Models of attractor dynamics in the brain
Tala Fakhoury, Elia Turner, Sushrut Thorat, Athena Akrami
TL;DR
The paper surveys how attractor dynamics in autoassociative networks provide a common computational framework for memory, perception, and decision-making across hippocampus, IT cortex, perception, and working memory. It reviews four cases: discrete hippocampal place-cell attractors with remapping; IT category-specific attractor convergence; unified adaptation-priming dynamics in perception via firing-rate adaptation; and PPC–PFC coupled attractor dynamics underlying sensory-history biases in working memory. The work emphasizes the analytical tractability of attractor models and how they reveal how experience shapes neural representations and behavior. The findings offer mechanistic explanations and predictive frameworks linking neural dynamics to cognitive biases, with implications for understanding cognition and informing theoretical neuroscience.
Abstract
Attractor dynamics are a fundamental computational motif in neural circuits, supporting diverse cognitive functions through stable, self-sustaining patterns of neural activity. In these lecture notes, we review four key examples that demonstrate how autoassociative neural network models can elucidate the computational mechanisms underlying attractor-based information processing in biological neural systems performing cognitive functions.

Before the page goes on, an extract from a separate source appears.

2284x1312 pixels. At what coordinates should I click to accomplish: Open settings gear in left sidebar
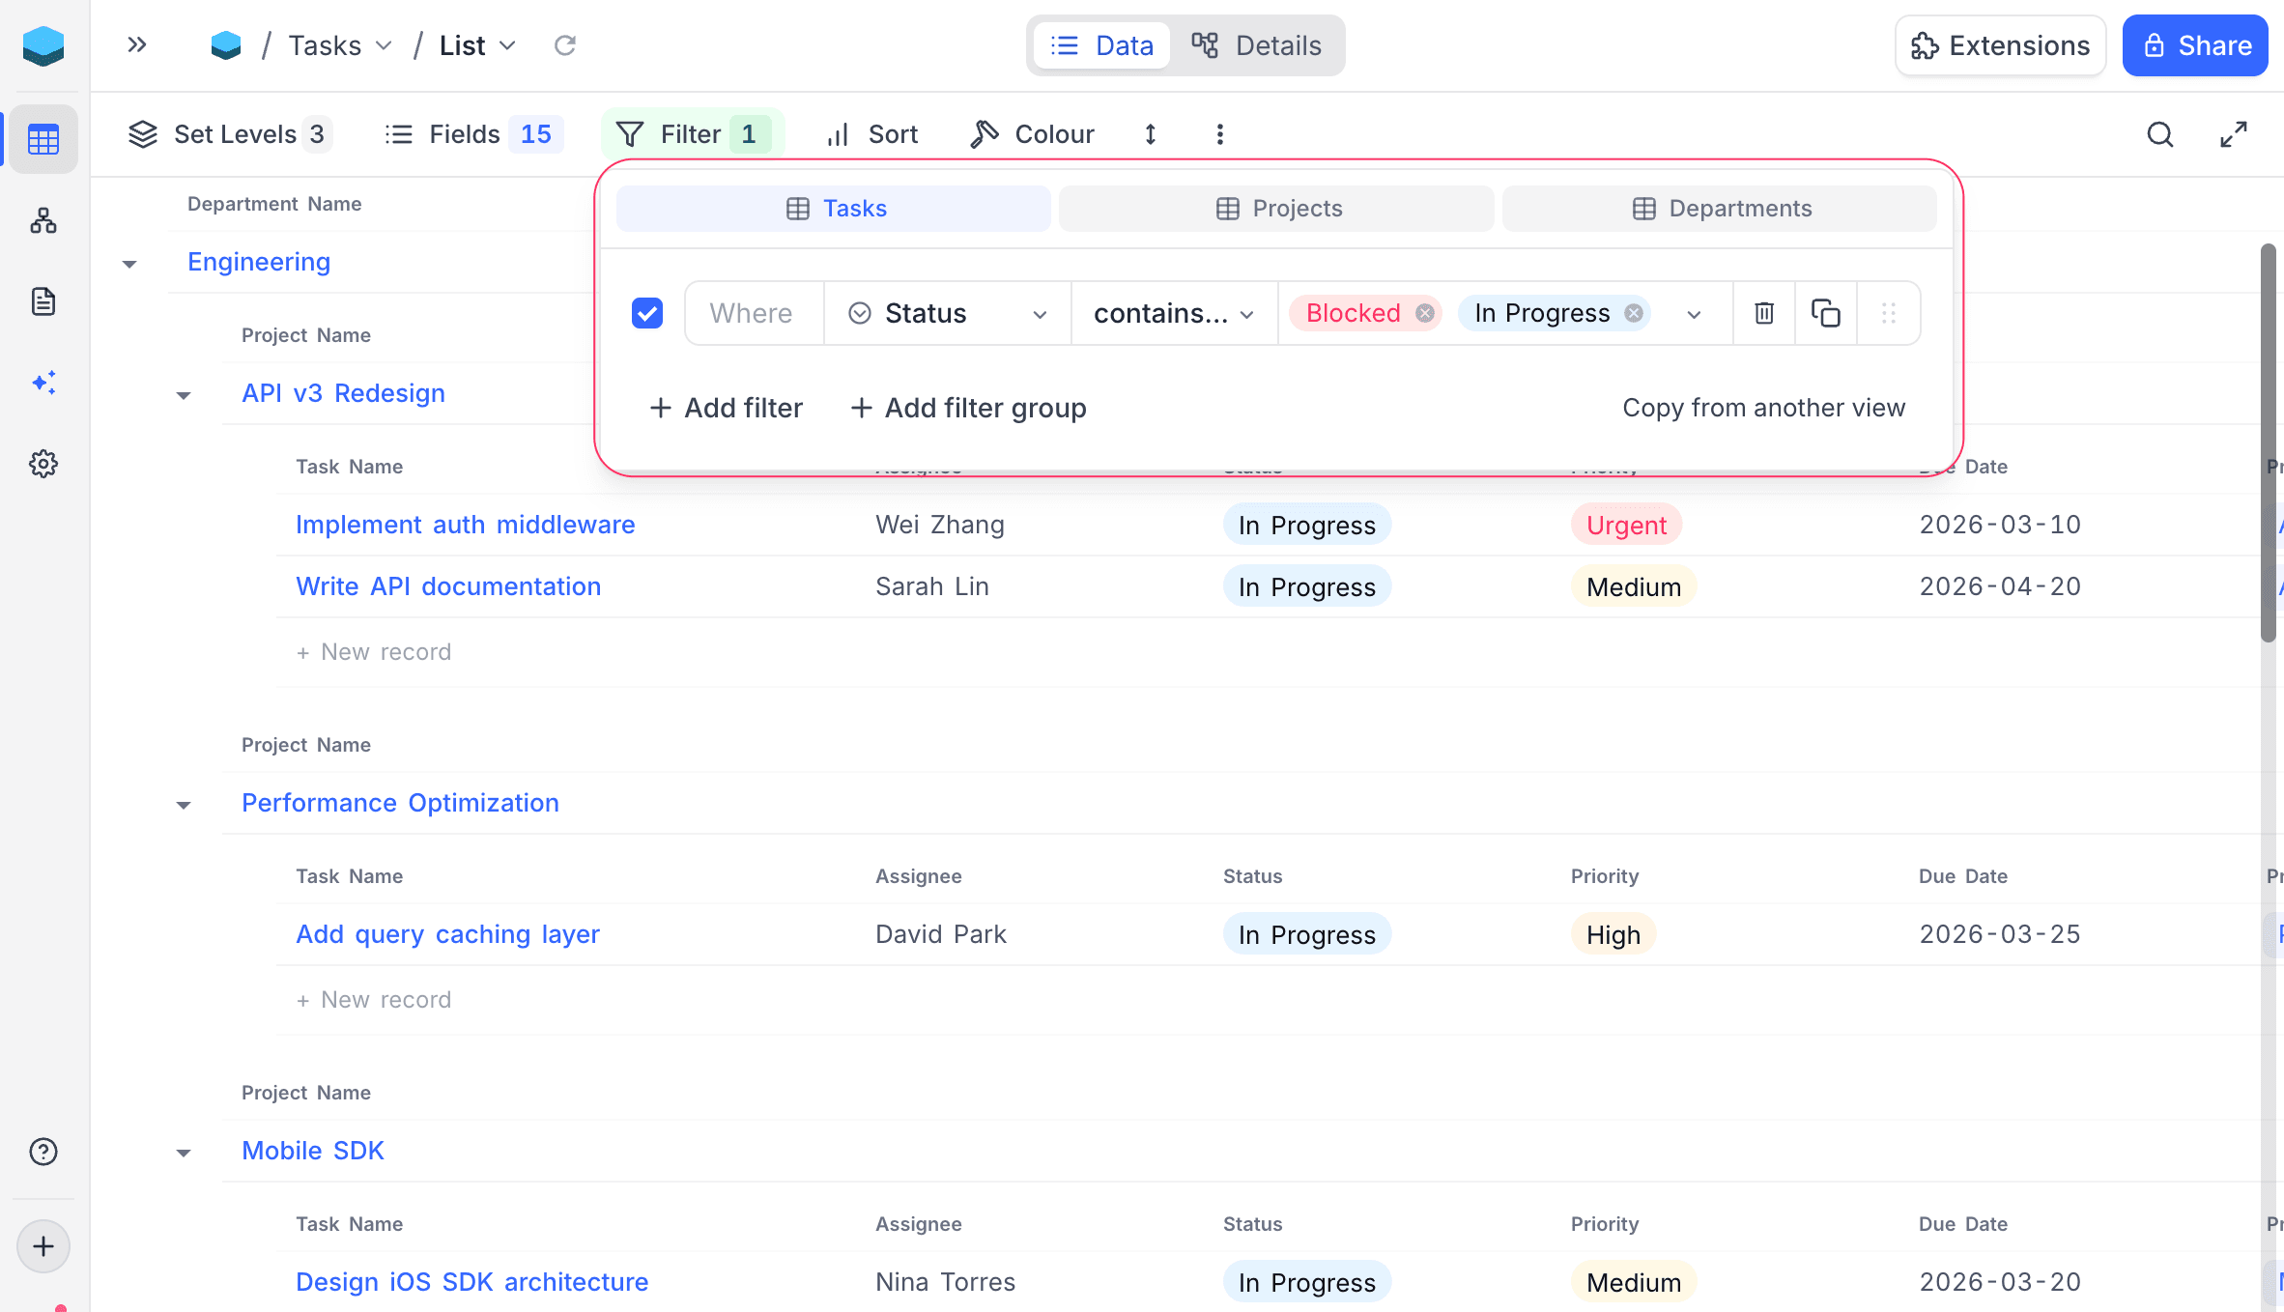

Drawing on empirical evidence, we explore hippocampal spatial representations, visual classification in the inferotemporal cortex, perceptual adaptation and priming, and working-memory biases shaped by sensory history. Across these domains, attractor network models reveal common computational principles and provide analytical insights into how experience shapes neural activity and behavior. Our synthesis underscores the value of attractor models as powerful tools for probing the neural basis of cognition and behavior.